5. I apprenticed for the Community Food Bank’s Youth Farm Project. Now that I have a little more financial independence from working, I’m making an effort to support my community through buying and eating locally. As a culture that doesn’t gather to eat together at the table, we’ve lost a deeper connection with our food. Going to farmers’ markets and local restaurants and CSAs, we are reinstating a lost connection with what we put in our bodies.
—Riley Johnson, 18, Tucson High School (alum)
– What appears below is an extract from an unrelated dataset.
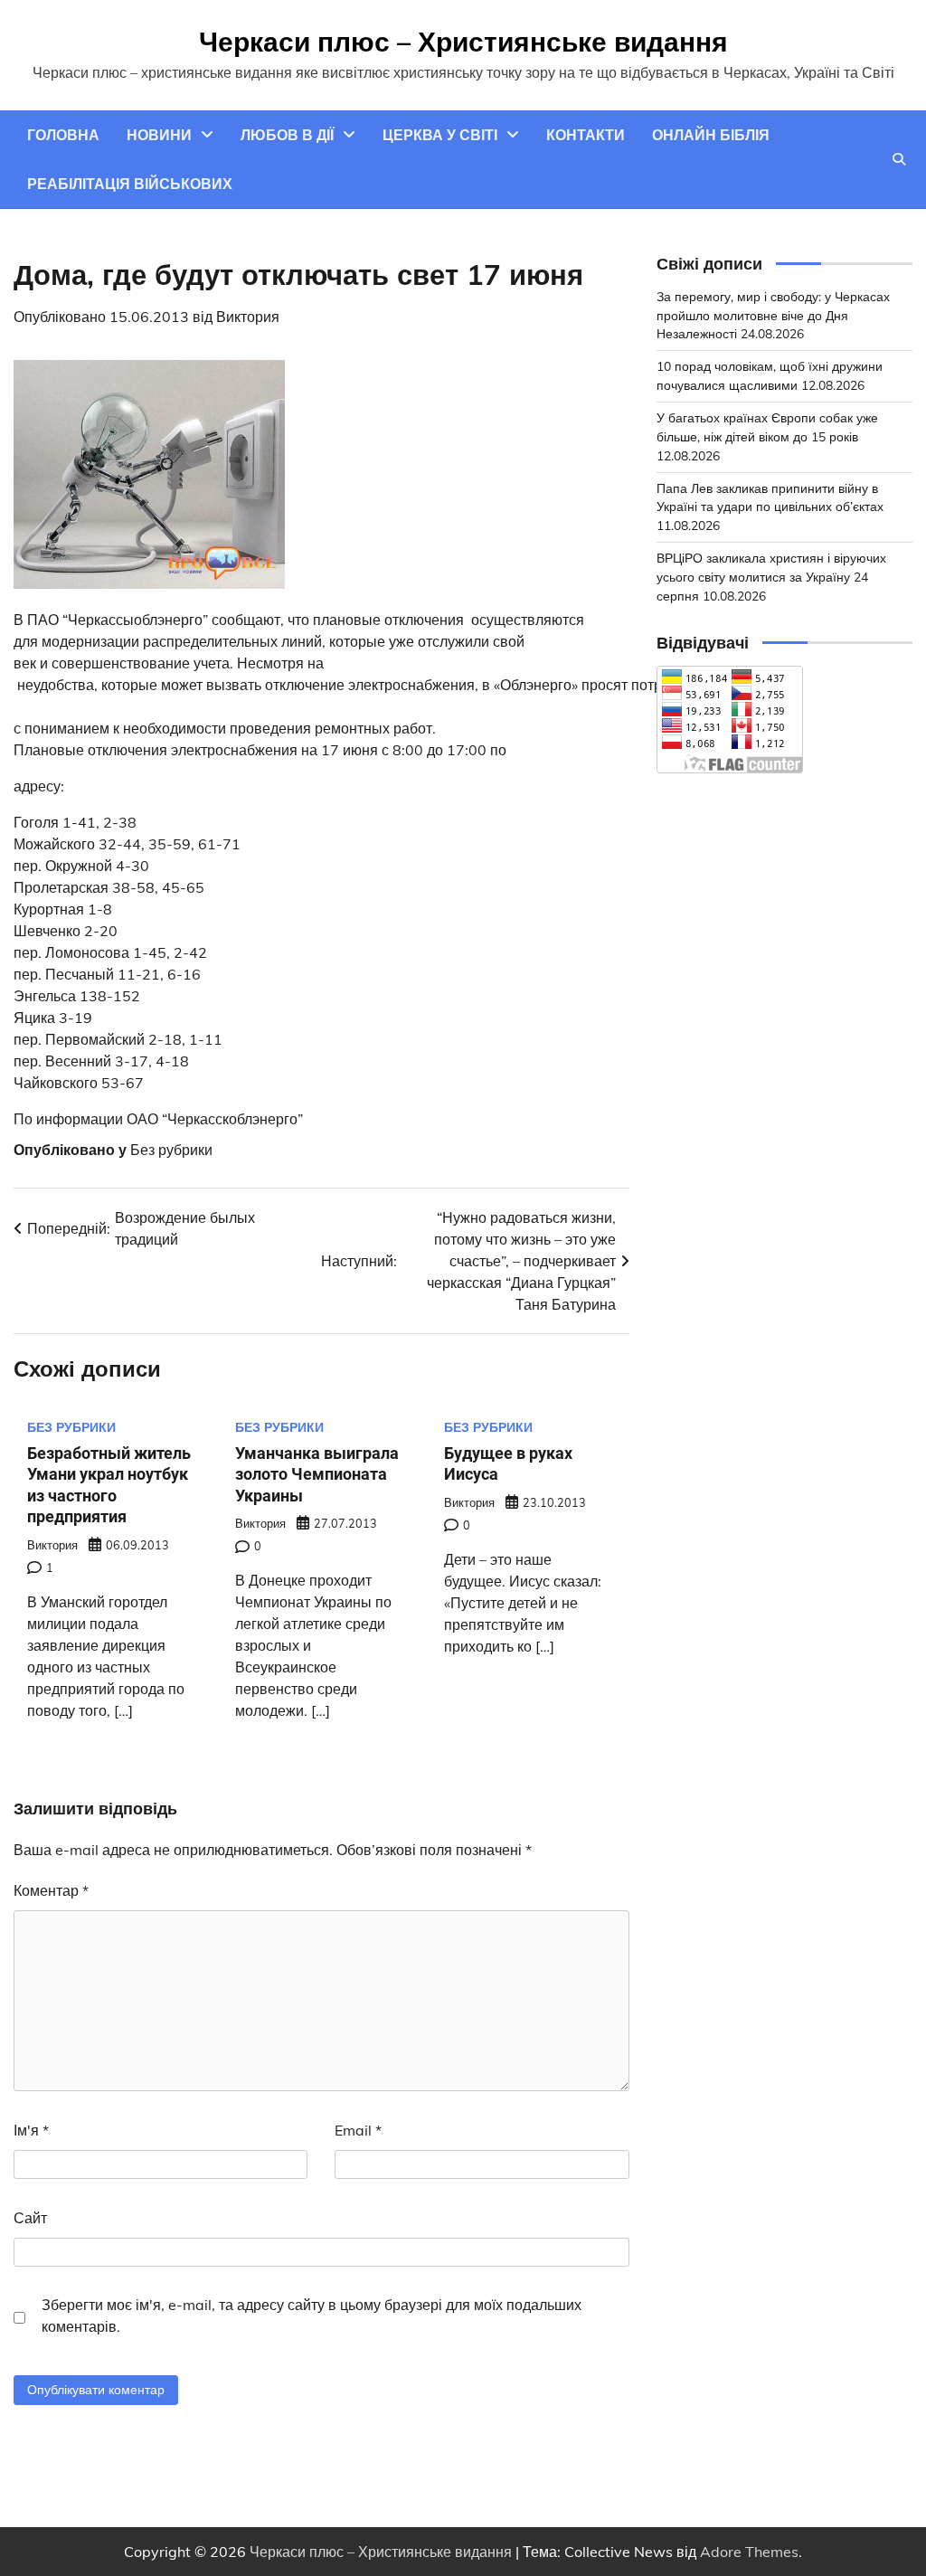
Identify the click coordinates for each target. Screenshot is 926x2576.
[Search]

6. At home, we have some chickens so we cook with their eggs a lot. We don’t buy much junk food and we rarely ever go out to eat. I notice that when I’m out with people I tend to eat worse. I guess that’s just because I don’t pay as much attention to what I’m eating. In the food system, I want GMO foods to stop being produced, because eventually they’ll take over the crops and all the small farmers will be crushed out of business.
—Emma Waddell, 15, Sky Islands High School

7. I worked at the Felicia Ann Cutler Farm in Tucson a couple of summers back. Practicing sustainable growing—using non-GMO seeds and no chemical fertilizer—makes you feel like you’re making a difference. I want organic food as far as the eye can see. Big corporations need to change their unsustainable methods of making food. The only way to make a change is by spreading the word and casting a vote for organic food at the supermarket.
—Reed Lavenski, 18, Sky Islands High School

8. I am the owner and founder of Philabaum Urban Farm. I start native vegetable plants, using seeds from Native SEEDS/Search, and sell the plants at local farmers’ markets. I don’t consume refined sugars, or genetically modified foods in any form. I try to stay on a plant-based diet, getting most of my protein from grains and legumes rather than animal proteins. However, I will still devour a pop-fried chicken from Lucky Wishbone.
—Wyatt Philabaum, 18, Sky Islands High School (alum)

9. I’d love for food to not be sprayed with pesticides and herbicides and for it to be grown locally so it’s always fresh and doesn’t use so much energy and fuel for transportation and storage. I’d love for cows not to be fed with corn because they can’t digest it so it just sits in their stomachs. Chickens need to be able to roam around instead of being stuffed inside a cage.